--- WRITTEN PROBLEM ---
Repeat the lines running from the one that contains "Open the Archief tab" through the one that contains "tap(600, 60)", starting at the first of these and stopping after the second, but omit the pictures from your answer.

--- RECORDS TO PROCESS ---
--------------------------------------------------

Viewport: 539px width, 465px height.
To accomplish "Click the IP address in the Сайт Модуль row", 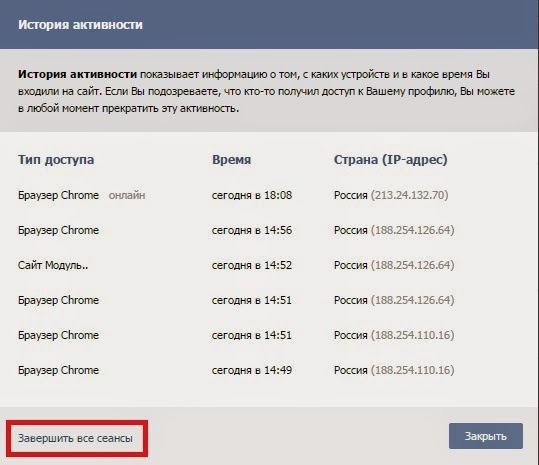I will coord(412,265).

--------------------------------------------------

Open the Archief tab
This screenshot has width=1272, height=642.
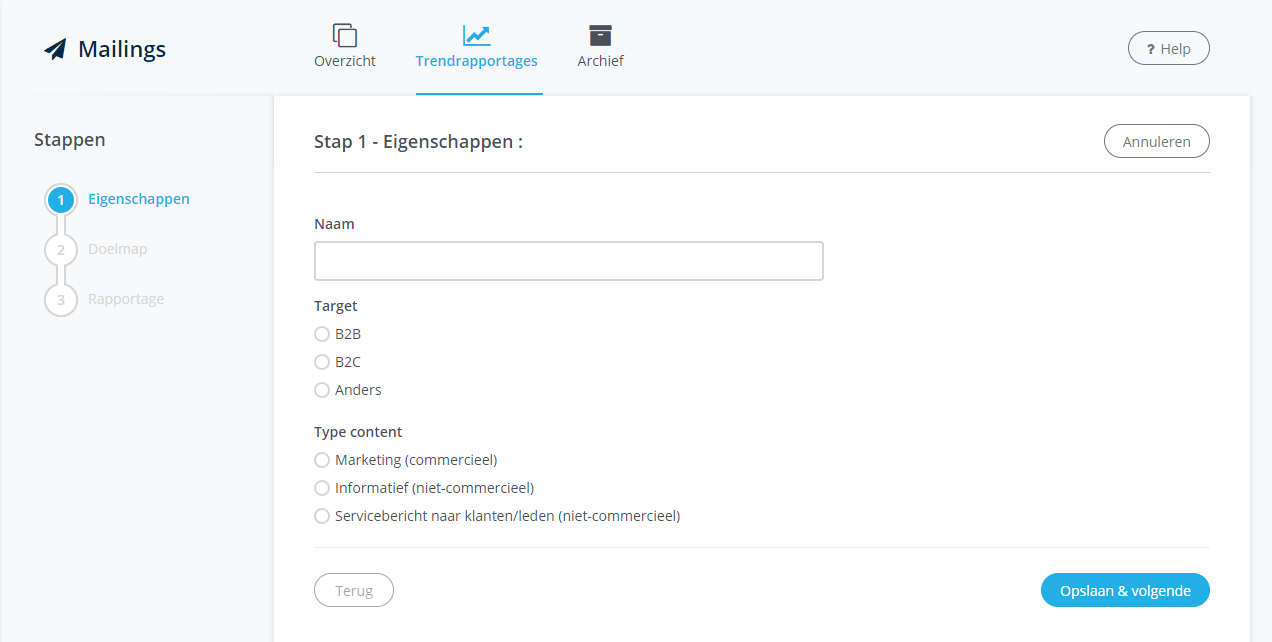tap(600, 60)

--------------------------------------------------

--- SOLUTION TO THIS TASK ---
Open the Archief tab
This screenshot has width=1272, height=642.
tap(600, 60)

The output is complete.